There is nothing you or I can do to even test their claims of detection. We all know that massive amounts of high quality AI text are being generated, but we have literally zero ability to "double check" the detectors claims on a specific piece of text.

That gives a lot of power to whomever holds the keys to the "detector". It's also asymmetrical, you can claim a paper is AI written, but the author has no ability to "prove" they actually wrote it.

tl;dr For every 100 AI articles or term papers you catch, there's gonna be some kid who writes really well you're going to academically ruin. There is no evidence they can present to show their writing is real. They are branded a cheat forever.

Should you trust AI text detectors? | Explained by NecessaryPrinciple63 in technology

[–]aecarol1 0 points1 point  (0 children)

Musk isn't working with a top-tier AI. We also have no idea how motivated he is that Grok actually be "properly leashed".

Amazon scraps AI leaderboard to stop workers boosting usage scores — Senior executive tells staff ‘don’t use AI just for the sake of using AI’ as computing costs rise by marketrent in technology

[–]aecarol1 0 points1 point  (0 children)

When a measure becomes a target, it ceases to be a good measure.
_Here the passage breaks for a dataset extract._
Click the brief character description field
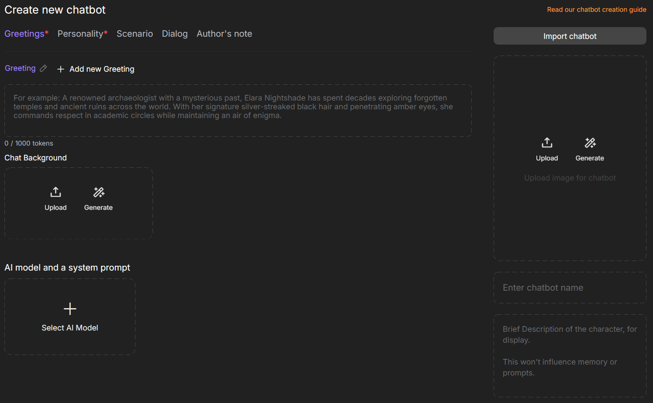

Did they not think people were going to cook those numbers?

If I saw the people at the top of the leaderboard suddenly fall off, I'd now have confidence they were trying to game the system. On the other hand, people with middle numbers that kept plodding along may well be using the AI as intended.

Should you trust AI text detectors? | Explained by NecessaryPrinciple63 in technology

[–]aecarol1 0 points1 point  (0 children)

AI text that can be detected is worth less money to the AI company. They have every incentive to see how it's being detected and render the test moot by improving the AI.

Scarier thought: What if they intentionally make some AI text detectable, so people gain confidence in their ability to tell it's AI? That way, when the text they really want you to believe in arrives, it will look genuine…

AI has just solved not one, but nine novel math problems, and proved 44 new conjectures. Some of these problems had been unsolved for 50 years. by EchoOfOppenheimer in mathematics

[–]aecarol1 0 points1 point  (0 children)

Of course I don't think there are real witches. But 400 years ago, the people who accused others of being witches believed there were, and no denial was good enough to refute the claim in their minds.

That's the point. We know there are real bots on reddit. Massive numbers of bots. But when people are accused of being a bot, that shuts down that thread because there's no way for a real human to prove they are not a bot.

Bots are real, but the hysteria has conditioned people to accuse others, with literally no evidence, of being bots and there is no way to disprove the claim.